Reproduce everything in the material below from the line containing "Identify the location" down to the line containing "coordinates (953, 151).", with both of those lines included.
-------- PROVIDED DATA
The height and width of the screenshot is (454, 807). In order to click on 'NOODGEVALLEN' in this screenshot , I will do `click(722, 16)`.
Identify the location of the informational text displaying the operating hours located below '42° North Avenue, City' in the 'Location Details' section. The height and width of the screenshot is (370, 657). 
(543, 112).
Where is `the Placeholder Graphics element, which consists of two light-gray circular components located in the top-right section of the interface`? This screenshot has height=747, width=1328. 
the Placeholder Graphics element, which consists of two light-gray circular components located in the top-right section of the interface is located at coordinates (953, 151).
----------------
-------- PROVIDED DATA
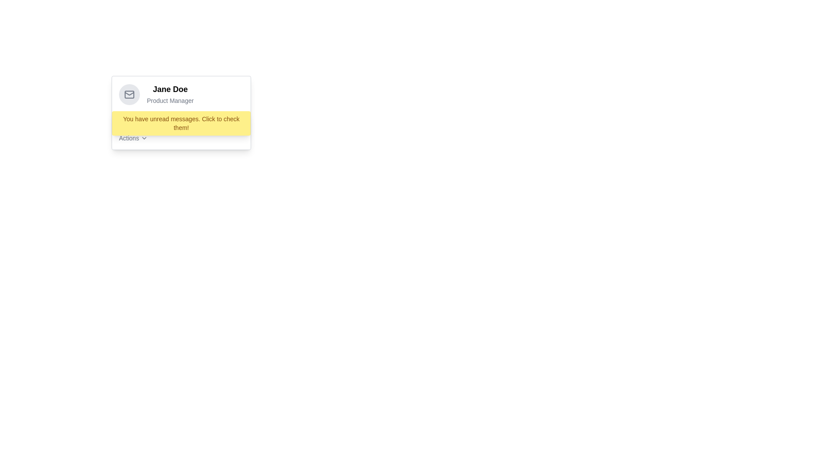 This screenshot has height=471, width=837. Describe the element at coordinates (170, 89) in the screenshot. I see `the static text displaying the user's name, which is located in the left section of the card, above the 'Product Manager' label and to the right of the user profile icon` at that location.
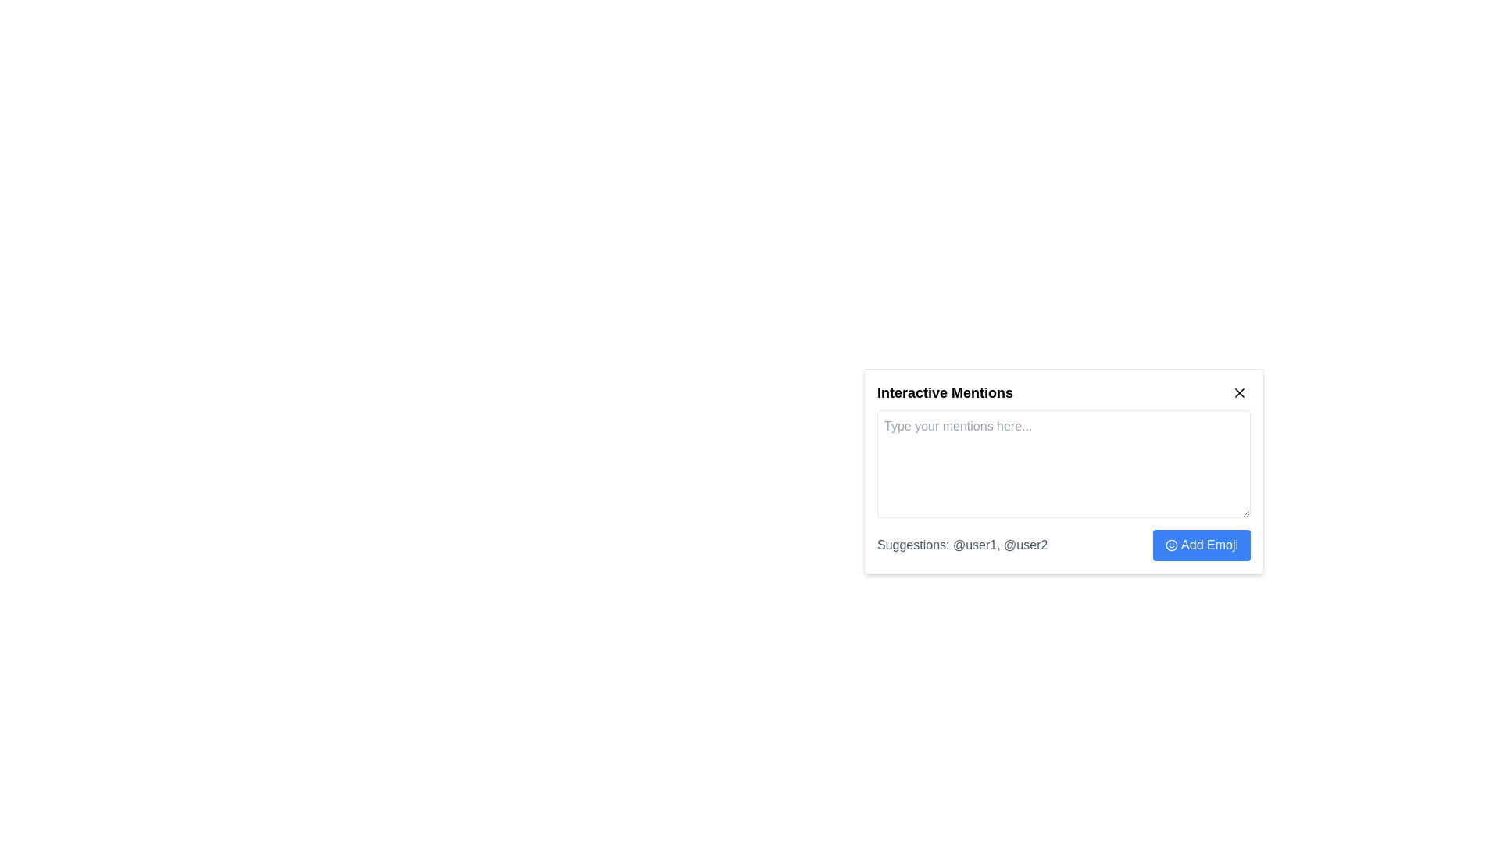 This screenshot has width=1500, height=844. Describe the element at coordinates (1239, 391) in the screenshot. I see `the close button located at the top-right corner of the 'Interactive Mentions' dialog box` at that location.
----------------
▶ _WRITTEN ANSWER_:
Identify the location of the informational text displaying the operating hours located below '42° North Avenue, City' in the 'Location Details' section. The height and width of the screenshot is (370, 657). 
(543, 112).
Where is `the Placeholder Graphics element, which consists of two light-gray circular components located in the top-right section of the interface`? This screenshot has height=747, width=1328. 
the Placeholder Graphics element, which consists of two light-gray circular components located in the top-right section of the interface is located at coordinates (953, 151).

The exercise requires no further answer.